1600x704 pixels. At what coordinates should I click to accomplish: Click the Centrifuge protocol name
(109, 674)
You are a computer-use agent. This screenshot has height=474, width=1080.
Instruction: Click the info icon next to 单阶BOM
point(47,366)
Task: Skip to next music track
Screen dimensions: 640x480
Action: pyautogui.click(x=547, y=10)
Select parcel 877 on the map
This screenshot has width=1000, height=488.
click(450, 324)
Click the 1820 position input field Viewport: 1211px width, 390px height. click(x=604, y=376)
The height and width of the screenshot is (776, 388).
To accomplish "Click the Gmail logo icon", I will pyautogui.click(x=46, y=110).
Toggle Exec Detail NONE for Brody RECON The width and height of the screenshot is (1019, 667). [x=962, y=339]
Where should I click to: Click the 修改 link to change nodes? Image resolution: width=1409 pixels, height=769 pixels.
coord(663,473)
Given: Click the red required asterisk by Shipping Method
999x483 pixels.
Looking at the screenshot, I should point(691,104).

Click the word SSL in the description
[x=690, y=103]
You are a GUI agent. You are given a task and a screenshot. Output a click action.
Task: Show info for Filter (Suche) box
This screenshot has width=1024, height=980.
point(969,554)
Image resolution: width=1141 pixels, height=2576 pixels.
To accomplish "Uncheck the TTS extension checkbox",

================================

_TASK DIRECTIONS:_ Nothing in the records may change; output all of them exactly.

_TASK RESPONSE:_
1600x704 pixels. At what coordinates should I click to accomplish: Click the Centrifuge protocol name
(109, 674)
You are a computer-use agent. This screenshot has height=474, width=1080.
Instruction: Click the info icon next to 单阶BOM
point(47,366)
Task: Skip to next music track
Screen dimensions: 640x480
Action: pyautogui.click(x=547, y=10)
Select parcel 877 on the map
This screenshot has width=1000, height=488.
click(450, 324)
Click the 1820 position input field Viewport: 1211px width, 390px height. click(x=604, y=376)
The height and width of the screenshot is (776, 388).
To accomplish "Click the Gmail logo icon", I will pyautogui.click(x=46, y=110).
Toggle Exec Detail NONE for Brody RECON The width and height of the screenshot is (1019, 667). [x=962, y=339]
Where should I click to: Click the 修改 link to change nodes? Image resolution: width=1409 pixels, height=769 pixels.
coord(663,473)
Given: Click the red required asterisk by Shipping Method
999x483 pixels.
Looking at the screenshot, I should point(691,104).

Click the word SSL in the description
[x=690, y=103]
You are a GUI agent. You are given a task and a screenshot. Output a click action.
Task: Show info for Filter (Suche) box
This screenshot has width=1024, height=980.
point(969,554)
Image resolution: width=1141 pixels, height=2576 pixels.
To accomplish "Uncheck the TTS extension checkbox",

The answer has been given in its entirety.